● **REQUIRED WORK**: Write the next part of the text on network latency and TCP, starting right after its final sentence.

● **TEXT SHOWN**:
BEGIN

Latency is a measure of delay. In a network, latency measures the time it takes for some data to get to its destination across the network. It is usually measured as a round trip delay - the time taken for information to get to its destination and back again. The round trip delay is an important measure because a computer that uses a TCP/IP network sends a limited amount of data to its destination and then waits for an acknowledgement to come back before sending any more. Thus, the round trip delay has a key impact on the performance of the network.
Latency is usually measured in milliseconds (ms).
Typical, approximate, values for latency that you might experience include:
People often assume that high performance comes from high bandwidth, but that's not full picture.
Latency, on the other hand, refers to the length of time it takes for the data that you feed into one end of your network to emerge at the other end. Actually, we usually measure the round trip time; for data to get to one end, and back again.
Why is it important to count the time in both directions?
Well, as we'll see below, TCP sends acknowledgement bits back to the sender, and it turns out, that this is critical.
A network typically carries multiple simultaneous conversations.
Latency can become a particular problem for throughput because of the way TCP (Transmission Control Protocol) works.
TCP is concerned with making sure all of the packets of your data get to their destination safely, and in the correct order. It requires that only a certain amount of data is transmitted before waiting for an acknowledgement.
Imagine a network path is a long pipe filling a bucket with water. TCP requires that once the bucket is full, the sender has to wait for an acknowledgement to come back along the pipe before any more water can be sent.
In real life, this bucket is usually 64KB in size. That's 65535 (ie 2^16) x 8 = 524,280 bits. It's called the TCP Window.
Let's imagine a scenario in which it takes half a second for water to get down the pipe, and another half a second for the acknowledgement to come back ... a latency of 1 second.
In this scenario the TCP protocol would prevent you from sending any more than 524,280 bits in any one second period. The most you could possibly get down this pipe is 524,280 bit per second (bps) - otherwise expressed as half a megabit per second.

END

● **DATA LINES**:
BEGIN

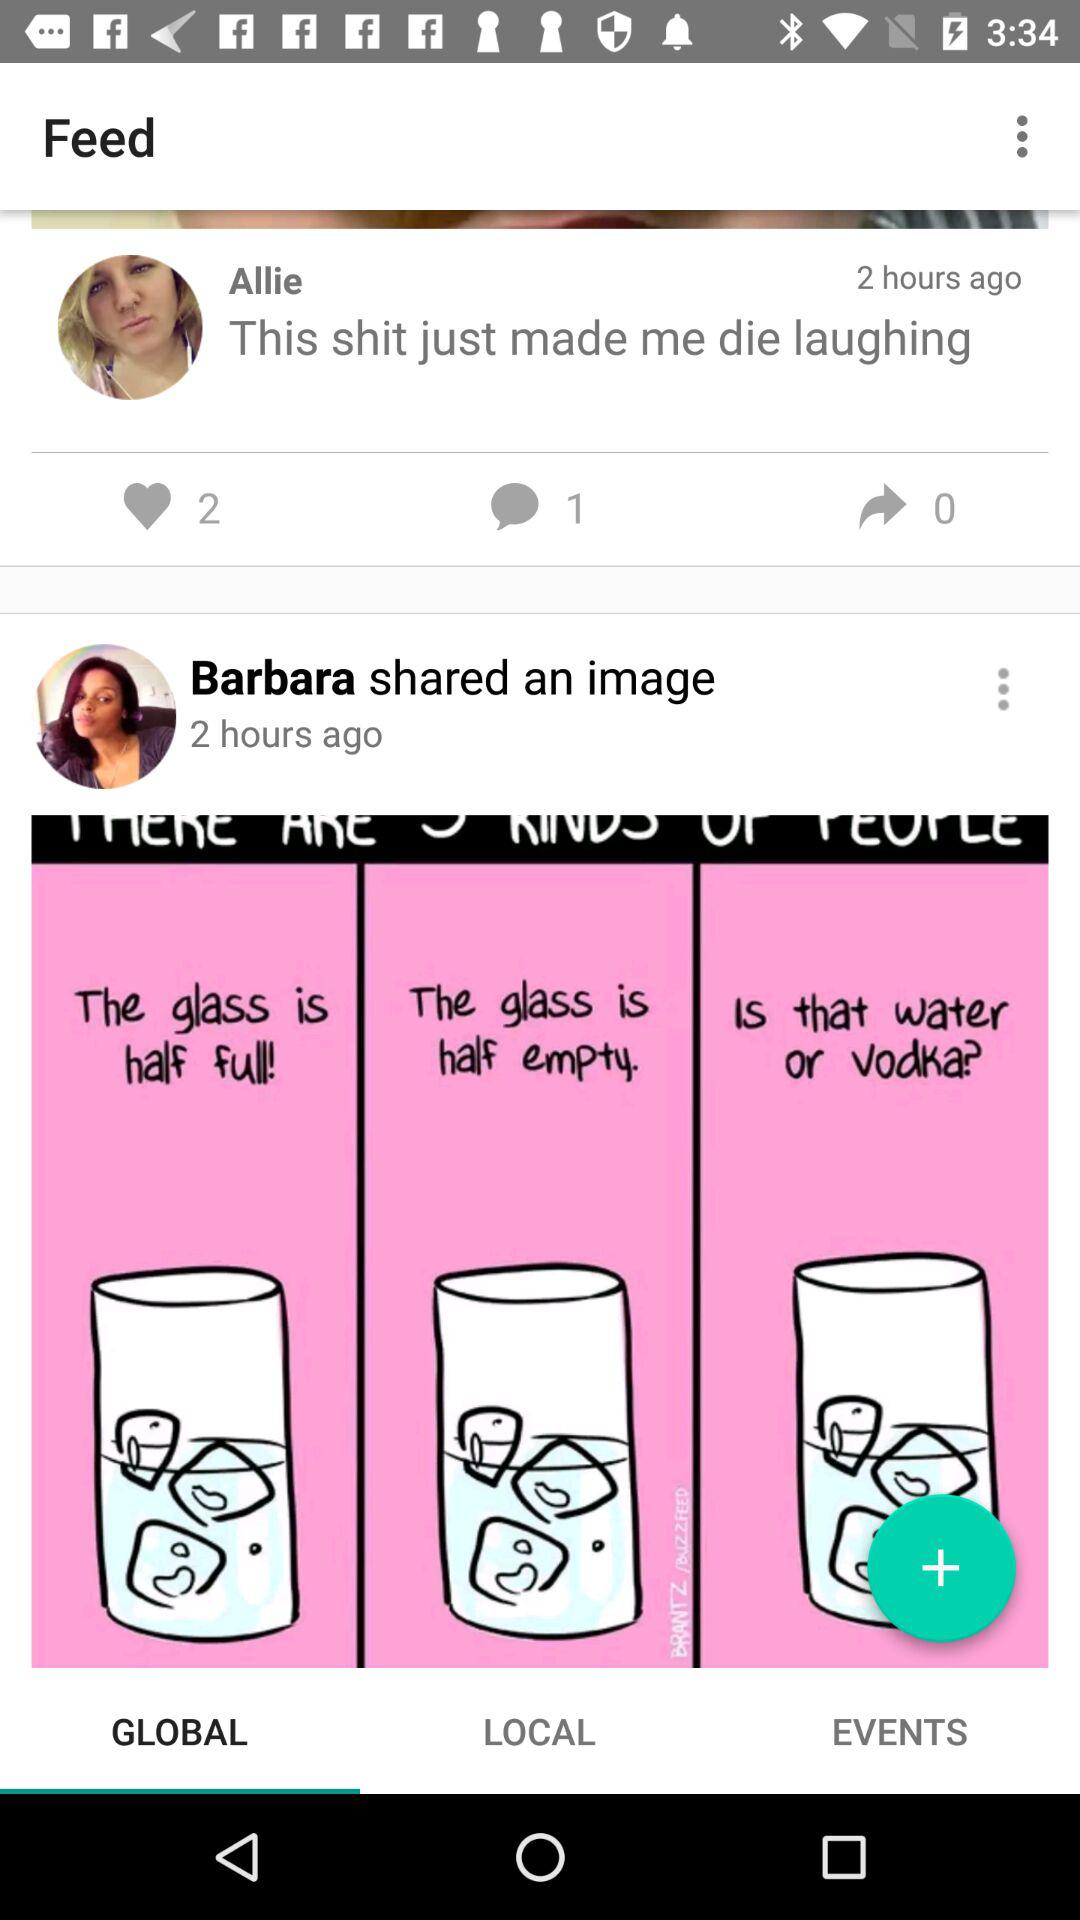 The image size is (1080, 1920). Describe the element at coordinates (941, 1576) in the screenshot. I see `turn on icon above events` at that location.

END
BEGIN

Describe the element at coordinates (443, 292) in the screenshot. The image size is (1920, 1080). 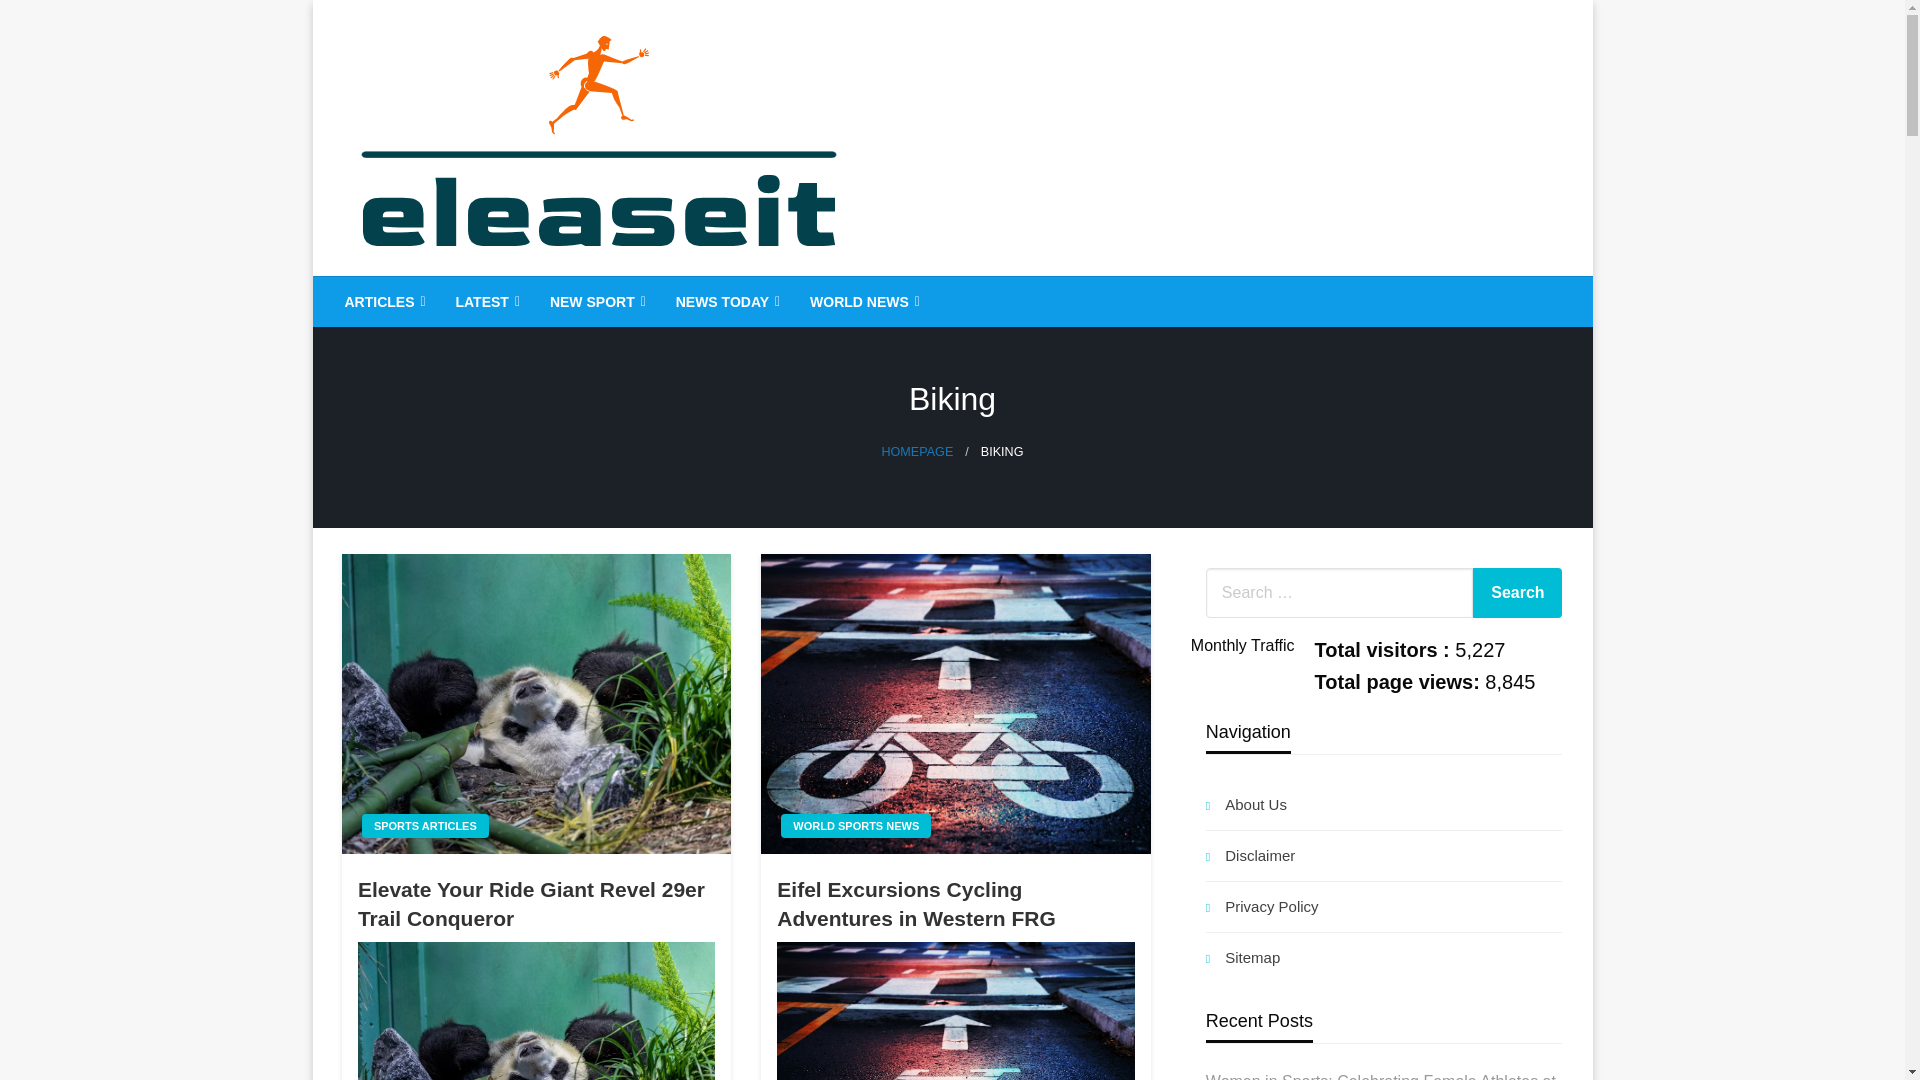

END
BEGIN

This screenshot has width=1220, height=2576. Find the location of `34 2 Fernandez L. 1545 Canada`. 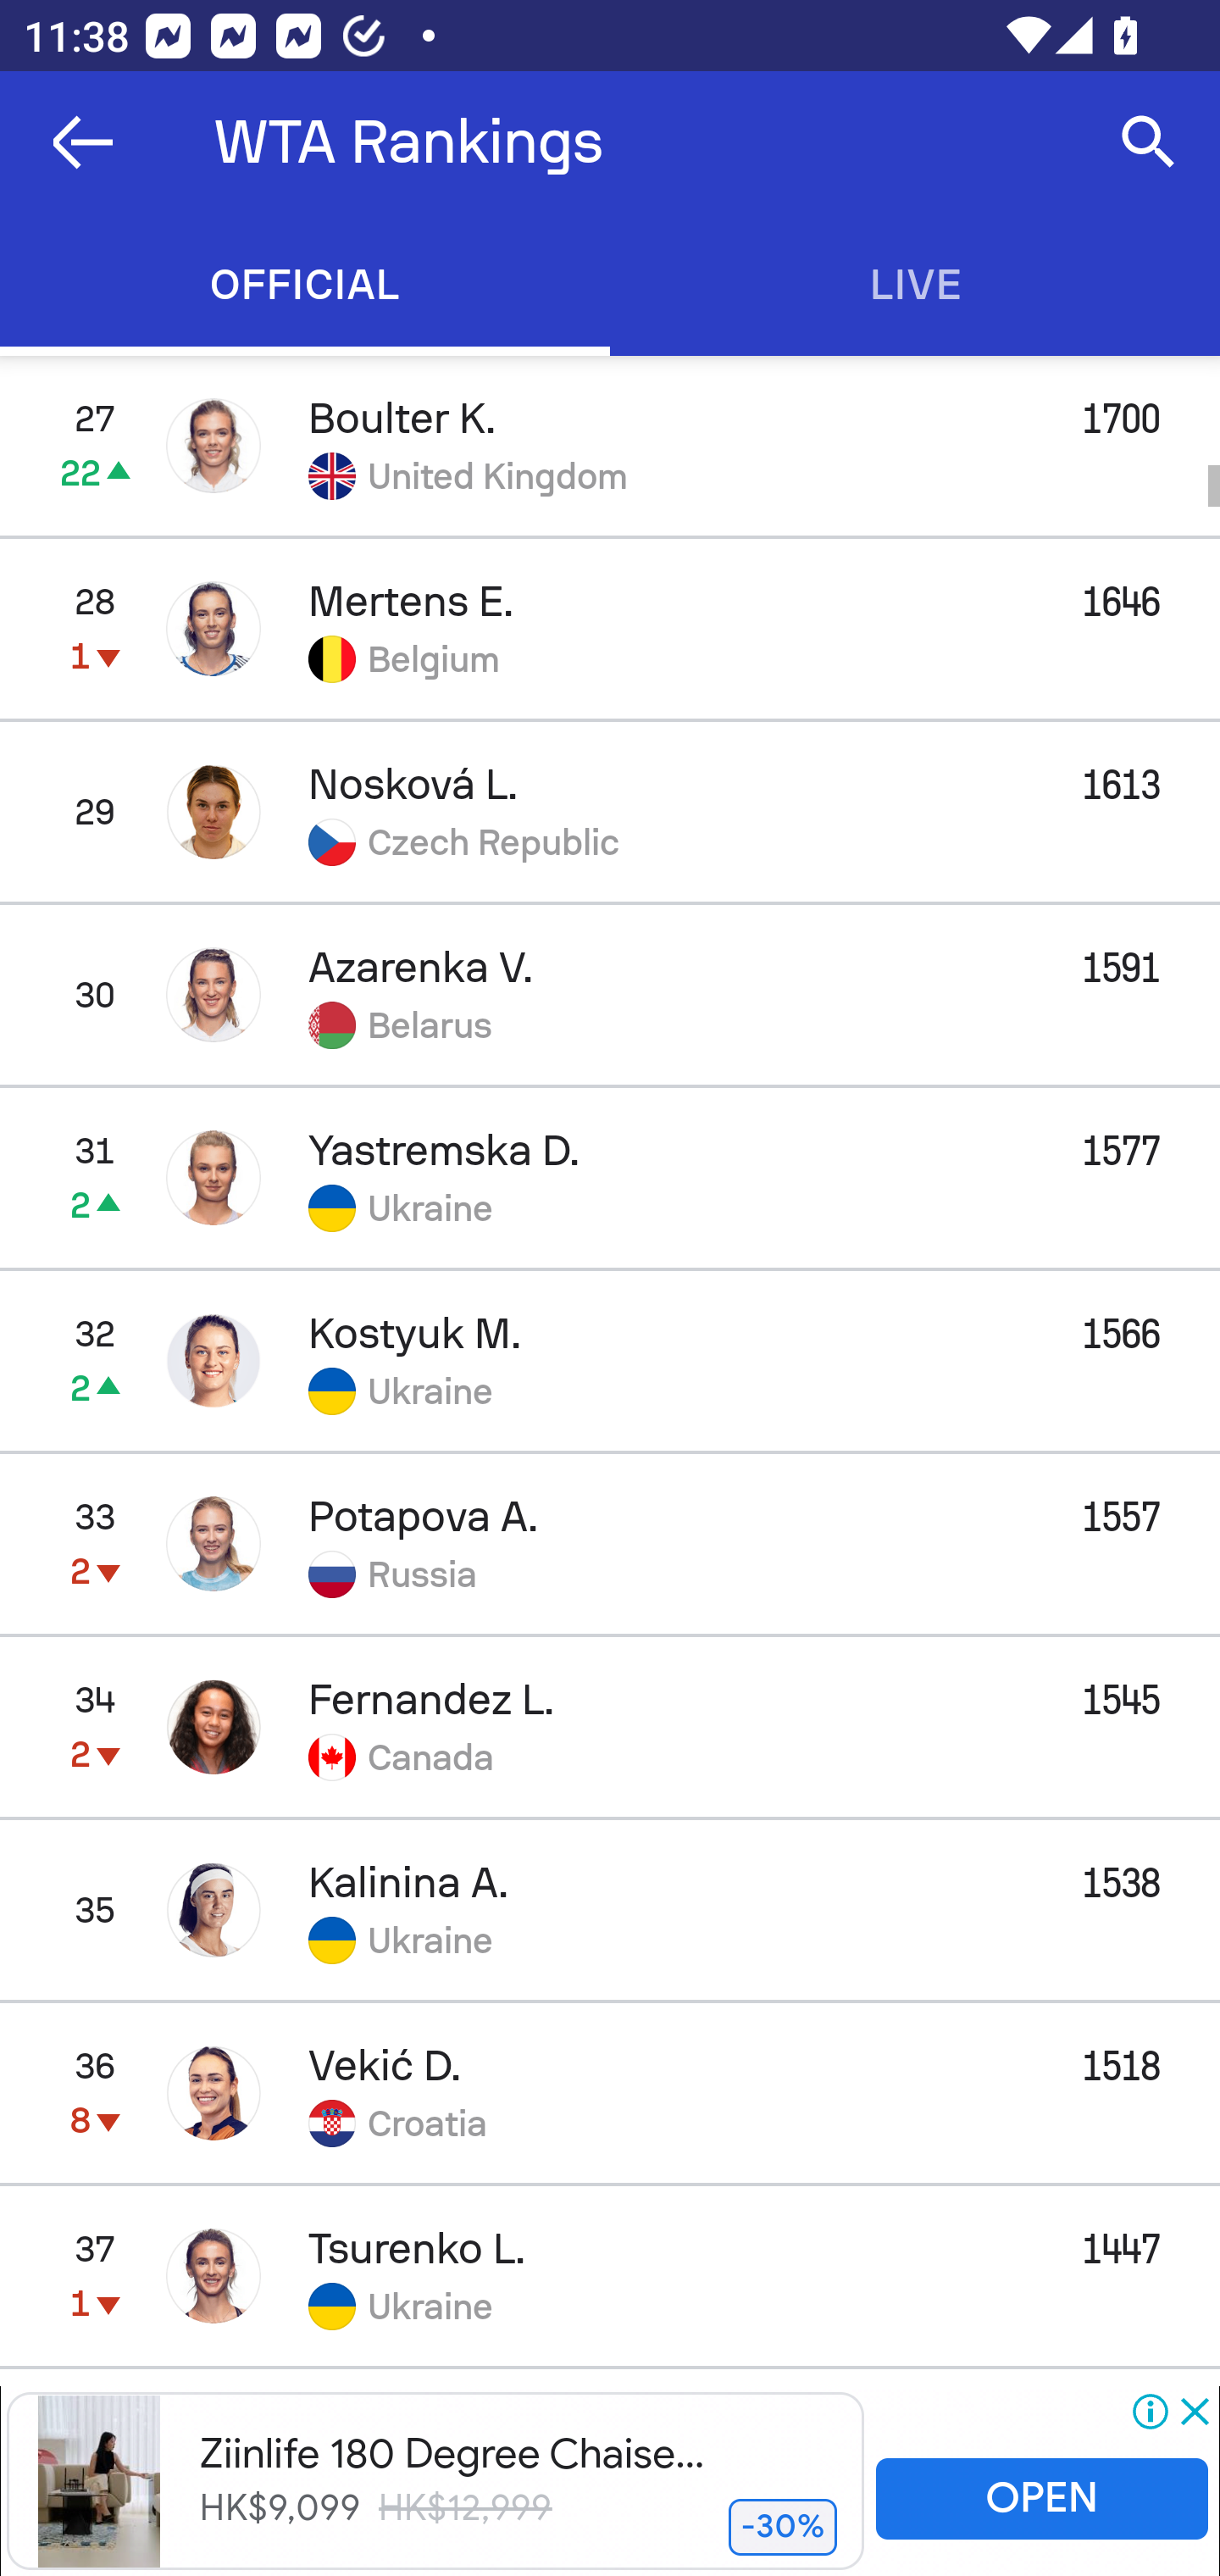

END

● **ANSWER TO THE PROBLEM**:
Notice that (barring other issues that may slow things down) the only thing driving this is latency.
Max throughput can never be more than the bucket size divided by the latency.
Clearly, if you have latency-sensitive applications then you need to be mindful of the latency of your network. Look out for situations where there might be unexpectedly excessive latency that will impact throughput. For example, international circuits.
Another interesting case is with 4G Cellular WAN, where one uses the 4G network to create a reliable, high speed connection to your corporate network, or to the internet. This involves the use of multiple SIMs that are often bonded together into a single, highly reliable connection. In this case, the latency of the bonded connection tends towards the greatest latency of all the individual connections.
If you consider the difference between 3G and 4G in the list above, you'll see that including 3G connections can have a big impact on the overall latency. Read more about 4G WAN in our Guide to 4G WAN.
Remember, though, that latency is not the only cause of poor application performance. When we researched the root cause of performance issues in our customers' networks, we found that only 30% were caused by the network. The other 70% were caused by issues with the application, database or infrastructure. To get to the bottom of such problems, you often need an Application Performance Audit, or perhaps to set up Critical Path Monitoring on your IT estate. Generally, you'll track latency and other performance-impacting indicators using a Network and Application monitoring toolset. See this post for more on building the best managed network provider monitoring.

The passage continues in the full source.